SSPA Benchmark Index – Monatliches Update
Die Anlegerstimmung hat sich im August 2026 verbessert. Nach einer zwischenzeitlichen Korrektur legten die Aktienmärkte wieder zu. Robuste Unternehmensgewinne, insbesondere im Technologiesektor, stützten die Anlegerstimmung und stärkten das Vertrauen in anhaltende Investitionen rund um künstliche Intelligenz. Gleichzeitig deuteten die Konjunkturindikatoren auf eine weiterhin robuste Entwicklung in Europa hin. Der finale S&P Global Eurozone Composite PMI lag im August bei 52,0 Punkten und damit weiterhin im Expansionsbereich, während sich die Aktivität im verarbeitenden Gewerbe weiter verstärkte.
Dennoch bleiben die Aktienmärkte mit Gegenwind konfrontiert. Im August 2026 stiegen die Renditen deutlich an. In den USA legten die Renditen von Staatsanleihen zu, was anhaltende Inflationssorgen, fiskalischen Druck und veränderte Erwartungen hinsichtlich des geldpolitischen Ausblicks widerspiegelte. Ende August preisten die Märkte eine erhöhte Wahrscheinlichkeit einer Zinserhöhung durch die US-Notenbank an ihrer September-Sitzung ein. Auch im Euroraum und in Japan nahmen die Erwartungen an eine weitere geldpolitische Straffung zu. Dennoch beendeten der Nikkei 225, der EURO STOXX 50 und der S&P 500 den August 2026 mit Kursgewinnen. Letztere beiden erreichten im Berichtsmonat sogar neue Rekordstände.

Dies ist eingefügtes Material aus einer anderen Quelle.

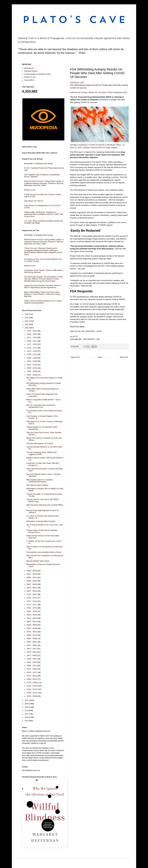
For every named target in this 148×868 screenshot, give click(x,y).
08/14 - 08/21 (32, 588)
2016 (27, 717)
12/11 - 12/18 (32, 338)
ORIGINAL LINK (77, 83)
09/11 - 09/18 (32, 574)
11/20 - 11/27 (32, 348)
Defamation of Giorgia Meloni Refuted (41, 521)
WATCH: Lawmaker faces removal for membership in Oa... (41, 406)
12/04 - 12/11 (32, 341)
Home (100, 357)
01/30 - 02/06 (32, 683)
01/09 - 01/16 (32, 693)
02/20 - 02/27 (32, 673)
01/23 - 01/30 (32, 686)
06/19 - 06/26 (32, 615)
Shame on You (30, 77)
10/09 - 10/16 (32, 368)
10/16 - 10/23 (32, 365)
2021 (27, 701)
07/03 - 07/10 (32, 608)
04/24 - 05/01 (32, 642)
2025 (27, 318)
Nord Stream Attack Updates (37, 485)
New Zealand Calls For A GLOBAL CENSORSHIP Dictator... (39, 481)
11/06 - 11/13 (32, 354)
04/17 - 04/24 (32, 645)
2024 (27, 321)
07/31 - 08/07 (32, 594)
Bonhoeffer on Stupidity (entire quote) (38, 163)
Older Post (124, 357)
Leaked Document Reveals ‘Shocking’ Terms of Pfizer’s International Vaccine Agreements (42, 286)
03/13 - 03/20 (32, 662)
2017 (27, 714)
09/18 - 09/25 (32, 571)
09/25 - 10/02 (32, 375)
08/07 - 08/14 (32, 591)
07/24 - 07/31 (32, 598)
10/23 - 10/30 (32, 361)
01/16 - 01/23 (32, 689)
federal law (87, 194)
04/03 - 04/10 (32, 652)
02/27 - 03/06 (32, 669)
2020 (27, 704)
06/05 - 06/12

Auswirkungen auf Strukturierte Produkte und den SSPA Benchmark Index
Da der SSPA Benchmark Index auf standardisierten Worst-of Barrier Reverse Convertibles basiert, die an den S&P 500, den EURO STOXX 50 und den Nikkei 225 gekoppelt sind, verzeichnete auch er einen starken Monat. Alle drei Tranchen erreichten neue Allzeithochs. Am besten entwickelte sich die USD-Tranche mit einem Plus von 2,1% im Berichtsmonat. Über einen Zeitraum von zwölf Monaten legte der USD-Index um 7,9% zu. Im gleichen Zeitraum stieg die EUR-Tranche um 5,9%, während die CHF-Tranche 4,1% zulegte. Die Performanceunterschiede zwischen den drei Währungstranchen widerspiegeln unter anderem die unterschiedlichen Couponniveaus in den jeweiligen Währungen, die durch das vorherrschende Zinsumfeld und die Optionspreisbildung beeinflusst werden. Historisch betrachtet wies die USD-Tranche die höchsten Couponniveaus auf, gefolgt von EUR und CHF.
Die Volatilität ging im August insgesamt zurück. Zusammen mit den höheren Kursniveaus der zugrunde liegenden Aktienmärkte reduzierte dies die Wahrscheinlichkeit von Barriereereignissen und unterstützte die Bewertung bestehender Positionen. Gleichzeitig führt eine tiefere Volatilität bei neu emittierten Barrier Reverse Convertibles typischerweise zu weniger attraktiven Couponkonditionen.
Dies zeigte sich auch beim jüngsten monatlichen Rollover. Ende August wurden neu emittierte Barrier Reverse Convertibles mit Couponniveaus von 9,93% in USD, 8,27% in EUR und 5,47% in CHF in den Index aufgenommen. Ende Juli hatten die entsprechenden Werte noch bei 12,16%, 10,46% beziehungsweise 7,91% gelegen. Die Couponniveaus gingen damit über alle drei Währungstranchen hinweg zurück.
Mit Blick auf den September rückt die Geldpolitik ins Zentrum der Aufmerksamkeit: Die US-Notenbank, die EZB, die Bank of Japan und die SNB werden im Laufe des Monats zu ihren geldpolitischen Sitzungen zusammentreten. Auch geopolitische Entwicklungen und Energiepreise dürften wichtige Quellen für Marktrisiken bleiben, während die Anleger weiterhin beurteilen, wie nachhaltig das Wachstum der Unternehmensgewinne ist.
Im September feiert der SSPA Benchmark Index zudem sein erstes Jubiläum. Seit seiner Lancierung am 2. September 2025 bietet der Index einen transparenten, unabhängigen und regelbasierten Referenzpunkt zur Abbildung der Performance standardisierter Barrier Reverse Convertibles in CHF, EUR und USD.